Tasks:
a - Using the excerpt on diabetes drugs in pregnancy, decide whether each statement agrees with it: (i) NICE recommends insulin over metformin as first-line therapy; (ii) ACOG considers insulin and oral agents equally efficacious; (iii) glargine has decades of data on use during pregnancy. Answer yes or no for each, quoting the words of the excerpt that settle it.
b - According to the excerpt on diabetes drugs in pregnancy, why is insulin often recommended as first-line therapy?
c - Copy out the part of the excerpt on diabetes drugs in pregnancy that opens with the words "Insulin is often" and closes with "patient declines insulin.".

Excerpt:
================================

Insulin is often recommended as first-line therapy because it does not cross the placental barrier. Both metformin and glyburide are pregnancy category B (no adverse evidence in pregnant women and no fetal risk demonstrated in animal studies), but long-term safety data in pregnancy are lacking, said Kelley.

ACOG has stated that insulin and oral agents are equally efficacious and either can be used as first-line therapy. ADA recommends insulin, noting that short-term data support use of both metformin and glyburide, but that long-term safety data are lacking.

NICE recommends metformin over insulin as first-line therapy. Insulin is recommended as an add-on to metformin if needed or as a replacement if metformin is contraindicated. Glyburide is the choice if metformin is ineffective or cannot be tolerated, or if the patient declines insulin.

Use of insulin can be problematic, and not just because so many people would prefer to avoid injections. There are decades of data on older insulins in pregnancy; less data exist for analogs; and there are no data on the most recent formulations. All insulins are pregnancy category B except glulisine, glargine, and inhaled formulations, which have little to no data on use during pregnancy.  

“If there is an option to use an agent with evidence, I would go that route,” Kelley said. “It really comes down to personal preference by the prescriber and the patient.”

================================

Source data:
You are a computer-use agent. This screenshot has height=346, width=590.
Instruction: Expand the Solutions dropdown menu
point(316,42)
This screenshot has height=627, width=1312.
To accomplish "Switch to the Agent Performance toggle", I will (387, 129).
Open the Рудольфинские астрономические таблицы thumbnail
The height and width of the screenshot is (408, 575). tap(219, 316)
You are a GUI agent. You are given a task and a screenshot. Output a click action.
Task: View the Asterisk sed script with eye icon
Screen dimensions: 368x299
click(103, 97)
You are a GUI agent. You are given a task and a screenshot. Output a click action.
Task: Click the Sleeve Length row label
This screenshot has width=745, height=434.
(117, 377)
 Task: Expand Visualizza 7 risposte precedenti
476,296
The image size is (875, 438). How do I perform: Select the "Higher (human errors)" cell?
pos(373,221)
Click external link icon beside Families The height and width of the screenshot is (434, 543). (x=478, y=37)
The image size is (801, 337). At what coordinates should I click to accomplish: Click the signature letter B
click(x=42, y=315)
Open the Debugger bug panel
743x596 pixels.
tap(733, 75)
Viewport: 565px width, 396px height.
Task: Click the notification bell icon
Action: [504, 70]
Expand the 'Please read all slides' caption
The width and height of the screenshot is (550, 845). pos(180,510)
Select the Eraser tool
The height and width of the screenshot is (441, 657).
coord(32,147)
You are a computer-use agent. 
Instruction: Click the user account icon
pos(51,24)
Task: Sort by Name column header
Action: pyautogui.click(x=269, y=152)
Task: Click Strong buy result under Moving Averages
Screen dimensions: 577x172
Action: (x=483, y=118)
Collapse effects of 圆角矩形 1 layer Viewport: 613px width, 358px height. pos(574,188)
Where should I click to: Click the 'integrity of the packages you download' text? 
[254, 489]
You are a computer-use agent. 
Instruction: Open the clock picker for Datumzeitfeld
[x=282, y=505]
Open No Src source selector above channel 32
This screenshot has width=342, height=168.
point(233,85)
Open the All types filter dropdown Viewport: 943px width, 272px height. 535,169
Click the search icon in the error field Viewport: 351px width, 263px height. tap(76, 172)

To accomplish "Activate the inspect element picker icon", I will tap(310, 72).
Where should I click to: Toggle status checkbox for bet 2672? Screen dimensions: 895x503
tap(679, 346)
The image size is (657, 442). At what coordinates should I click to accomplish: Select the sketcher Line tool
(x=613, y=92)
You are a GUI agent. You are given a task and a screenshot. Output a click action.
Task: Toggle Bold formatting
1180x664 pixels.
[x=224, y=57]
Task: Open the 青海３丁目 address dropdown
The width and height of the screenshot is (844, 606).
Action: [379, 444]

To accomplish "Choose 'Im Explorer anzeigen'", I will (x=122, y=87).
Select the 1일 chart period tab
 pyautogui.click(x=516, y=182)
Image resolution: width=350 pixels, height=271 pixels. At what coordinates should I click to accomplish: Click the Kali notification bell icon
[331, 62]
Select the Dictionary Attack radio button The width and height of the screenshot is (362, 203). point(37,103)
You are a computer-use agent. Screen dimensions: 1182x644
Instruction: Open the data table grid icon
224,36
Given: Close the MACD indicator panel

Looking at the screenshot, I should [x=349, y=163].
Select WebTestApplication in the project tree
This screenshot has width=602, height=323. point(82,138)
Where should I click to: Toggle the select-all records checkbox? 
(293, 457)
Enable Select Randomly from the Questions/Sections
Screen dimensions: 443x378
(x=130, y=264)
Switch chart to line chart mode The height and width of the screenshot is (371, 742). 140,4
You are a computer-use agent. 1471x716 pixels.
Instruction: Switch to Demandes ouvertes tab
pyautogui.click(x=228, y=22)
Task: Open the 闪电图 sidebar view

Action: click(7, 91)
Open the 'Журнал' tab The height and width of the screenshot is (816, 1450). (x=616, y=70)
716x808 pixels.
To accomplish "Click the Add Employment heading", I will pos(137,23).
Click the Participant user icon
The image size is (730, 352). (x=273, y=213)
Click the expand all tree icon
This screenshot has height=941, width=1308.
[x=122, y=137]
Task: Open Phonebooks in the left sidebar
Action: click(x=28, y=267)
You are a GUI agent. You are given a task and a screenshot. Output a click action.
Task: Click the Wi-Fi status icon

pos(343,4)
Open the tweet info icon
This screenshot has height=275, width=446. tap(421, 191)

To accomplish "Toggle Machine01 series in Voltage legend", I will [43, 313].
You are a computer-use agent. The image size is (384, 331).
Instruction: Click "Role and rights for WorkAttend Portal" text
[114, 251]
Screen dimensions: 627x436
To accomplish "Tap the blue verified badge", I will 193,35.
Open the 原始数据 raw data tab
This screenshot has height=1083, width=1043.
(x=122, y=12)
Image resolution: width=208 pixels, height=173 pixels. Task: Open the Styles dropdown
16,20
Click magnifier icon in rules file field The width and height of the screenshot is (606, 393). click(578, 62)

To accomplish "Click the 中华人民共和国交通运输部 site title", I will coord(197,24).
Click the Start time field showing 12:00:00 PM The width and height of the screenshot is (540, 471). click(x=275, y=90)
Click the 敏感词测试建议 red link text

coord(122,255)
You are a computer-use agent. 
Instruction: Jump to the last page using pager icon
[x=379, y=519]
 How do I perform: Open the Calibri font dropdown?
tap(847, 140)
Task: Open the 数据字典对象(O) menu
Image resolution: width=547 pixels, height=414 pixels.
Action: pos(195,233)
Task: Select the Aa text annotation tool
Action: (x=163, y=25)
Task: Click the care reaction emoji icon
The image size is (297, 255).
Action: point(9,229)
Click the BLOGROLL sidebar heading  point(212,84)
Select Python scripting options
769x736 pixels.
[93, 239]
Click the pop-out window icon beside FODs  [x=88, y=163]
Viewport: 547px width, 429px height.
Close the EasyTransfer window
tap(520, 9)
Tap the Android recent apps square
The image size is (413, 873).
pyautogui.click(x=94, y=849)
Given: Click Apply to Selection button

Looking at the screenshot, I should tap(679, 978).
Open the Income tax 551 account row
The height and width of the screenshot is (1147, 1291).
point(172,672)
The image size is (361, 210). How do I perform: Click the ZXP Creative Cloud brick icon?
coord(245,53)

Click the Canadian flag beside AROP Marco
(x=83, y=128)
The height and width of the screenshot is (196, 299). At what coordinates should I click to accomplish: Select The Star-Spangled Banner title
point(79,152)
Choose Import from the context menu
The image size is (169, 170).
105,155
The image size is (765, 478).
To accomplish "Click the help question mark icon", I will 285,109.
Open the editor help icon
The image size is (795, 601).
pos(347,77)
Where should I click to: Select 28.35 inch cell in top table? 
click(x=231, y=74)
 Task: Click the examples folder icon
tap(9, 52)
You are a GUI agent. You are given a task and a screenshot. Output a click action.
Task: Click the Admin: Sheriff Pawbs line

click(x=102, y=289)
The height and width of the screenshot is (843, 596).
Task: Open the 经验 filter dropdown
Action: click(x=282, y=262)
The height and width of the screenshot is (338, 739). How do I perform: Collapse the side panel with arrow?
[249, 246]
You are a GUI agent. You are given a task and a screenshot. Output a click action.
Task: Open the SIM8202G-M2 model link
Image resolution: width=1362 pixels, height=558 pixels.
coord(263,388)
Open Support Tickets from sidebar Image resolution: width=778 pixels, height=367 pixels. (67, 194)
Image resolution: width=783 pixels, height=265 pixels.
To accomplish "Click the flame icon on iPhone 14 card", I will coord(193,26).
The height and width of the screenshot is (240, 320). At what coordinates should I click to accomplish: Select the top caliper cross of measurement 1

================================

Solutions:
a -
(i) No: "NICE recommends metformin over insulin as first-line therapy."
(ii) Yes: "ACOG has stated that insulin and oral agents are equally efficacious"
(iii) No: "All insulins are pregnancy category B except glulisine, glargine, and inhaled formulations, which have little to no data on use during pregnancy."

b - Because it does not cross the placental barrier.

c -
Insulin is often recommended as first-line therapy because it does not cross the placental barrier. Both metformin and glyburide are pregnancy category B (no adverse evidence in pregnant women and no fetal risk demonstrated in animal studies), but long-term safety data in pregnancy are lacking, said Kelley.

ACOG has stated that insulin and oral agents are equally efficacious and either can be used as first-line therapy. ADA recommends insulin, noting that short-term data support use of both metformin and glyburide, but that long-term safety data are lacking.

NICE recommends metformin over insulin as first-line therapy. Insulin is recommended as an add-on to metformin if needed or as a replacement if metformin is contraindicated. Glyburide is the choice if metformin is ineffective or cannot be tolerated, or if the patient declines insulin.